I've had survival books around since I was a kid but have never done anything about it.
My wife wanted somewhere to grow veg. and I wanted space to experiment so after 2 years looking, we ended up in the sticks more than 50 miles from our previous South Wales city home. It was my intention to spend 10-15 years growing an edible woodland (agroforestry system) to counteract climate change effects but looking at the data I've realised we are in for big, sudden changes starting within the next three years, making subsequent famine much more likely. I'm trying to reduce food and energy dependence in a hurry and work out ways of feeding the locals before they eat me...
Used to think survivalists were all gun mad. Heard the term "prepper" on the BBC and found this UK site.
Long-term, a modular agroforestry system. Take a 20m x 20m plot of pasture land, take these 100 types of seed, plant this here, that there.... repeat with the next plot. If we have a standardised edible woodland, we only need to learn where things are in one plot. That's a very simplistic view.
Short-term, want to look into edible algae to produce a lot of survival rations at short notice.
Unfortunately, I still have a day job and am expecting the brown stuff to hit the whirlygig before I retire.
Perhaps you can expand a bit on how you protect your woodland crops?
We have tried planting in our woodland but the local wildlife assumed it to be a buffet. Including the supposedly non edible Hawthorn. I don't want to fit poly tunnels or anything that stands out too much like wire mesh everywhere. What are your methods/plans?
Last edited by Briggs on Thu Jan 02, 2014 10:11 am, edited 1 time in total.
I recently experienced Plymouth City centre so that's why I prep.

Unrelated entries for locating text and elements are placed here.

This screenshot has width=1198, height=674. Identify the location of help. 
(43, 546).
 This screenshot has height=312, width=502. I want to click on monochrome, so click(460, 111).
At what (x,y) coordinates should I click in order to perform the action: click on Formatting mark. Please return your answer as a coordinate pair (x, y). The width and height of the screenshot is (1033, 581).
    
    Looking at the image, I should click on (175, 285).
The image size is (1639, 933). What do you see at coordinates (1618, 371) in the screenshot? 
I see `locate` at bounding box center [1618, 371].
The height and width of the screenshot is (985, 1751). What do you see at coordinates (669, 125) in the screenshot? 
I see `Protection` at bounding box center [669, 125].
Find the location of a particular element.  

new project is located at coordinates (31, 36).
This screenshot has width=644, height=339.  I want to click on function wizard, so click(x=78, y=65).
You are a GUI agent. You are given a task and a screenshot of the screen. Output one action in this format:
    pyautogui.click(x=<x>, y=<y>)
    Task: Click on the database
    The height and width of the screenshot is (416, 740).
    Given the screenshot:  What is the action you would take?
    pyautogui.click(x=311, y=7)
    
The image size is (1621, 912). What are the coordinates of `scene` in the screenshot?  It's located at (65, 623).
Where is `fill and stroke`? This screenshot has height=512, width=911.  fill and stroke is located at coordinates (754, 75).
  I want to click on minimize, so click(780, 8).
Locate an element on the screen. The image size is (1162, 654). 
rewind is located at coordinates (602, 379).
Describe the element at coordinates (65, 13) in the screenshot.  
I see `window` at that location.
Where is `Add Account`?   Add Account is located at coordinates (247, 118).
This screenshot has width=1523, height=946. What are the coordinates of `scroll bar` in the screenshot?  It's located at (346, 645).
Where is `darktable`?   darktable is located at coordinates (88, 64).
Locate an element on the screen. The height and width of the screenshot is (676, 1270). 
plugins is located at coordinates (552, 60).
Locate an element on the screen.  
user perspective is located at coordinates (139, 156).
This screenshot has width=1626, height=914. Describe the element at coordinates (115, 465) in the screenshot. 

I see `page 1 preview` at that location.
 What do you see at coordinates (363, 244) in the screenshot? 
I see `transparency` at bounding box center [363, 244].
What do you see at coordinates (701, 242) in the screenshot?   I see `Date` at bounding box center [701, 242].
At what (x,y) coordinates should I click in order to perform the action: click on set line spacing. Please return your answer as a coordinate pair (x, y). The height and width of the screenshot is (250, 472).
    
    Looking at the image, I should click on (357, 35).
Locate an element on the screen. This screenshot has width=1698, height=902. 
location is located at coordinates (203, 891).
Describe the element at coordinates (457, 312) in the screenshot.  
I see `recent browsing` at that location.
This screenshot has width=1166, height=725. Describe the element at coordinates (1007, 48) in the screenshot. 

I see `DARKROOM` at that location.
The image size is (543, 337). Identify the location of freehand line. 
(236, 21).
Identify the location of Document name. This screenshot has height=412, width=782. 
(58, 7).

Hi! Welcome to the forum - sounds like you've really got a plan there, I look forward to hearing your progress. I'm in a suburban environment for the next few years, after that, we'll see.
Briggs, I'm not sure this is the place to expand this discussion so I've started a new thread under Food, Nutrition and Agriculture called "Fixing Agroforestry". I've noticed other agroforestry/permaculture references elsewhere.
Malthouse - it's based on the PIOMAS annual Arctic sea ice minimum data. A five-year rolling mean appears to give a reasonable fit to a linear trend of net ice loss between the late 1980s and the early 2000s. A kink then occurs and a new, steeper linear trend is followed to the present. The latter period has a better fit to a four-year rolling mean implying that there may be a dominant underlying four-year cycle, but this is supposition.
If the linear trend continues, summer Arctic sea ice will be gone by around 2018 and an extra 10^19 Joules of heat per year will need to be absorbed elsewhere. Increasing areas of clear water will occur before this date (e.g. 2012). Resulting rising Arctic temperatures will probably affect the jet stream leading to blocking patterns producing floods or droughts which will affect harvests. I expect this to start biting in around three years, then progressively worsen.
There are many examples of rising food prices leading to riots in cities, e.g. the Arab Spring. I suspect that severe food shortages will lead to large cities quickly imploding. The lack of essential goods and services from cities (e.g. spare parts, the Internet) will have a further impact on food production.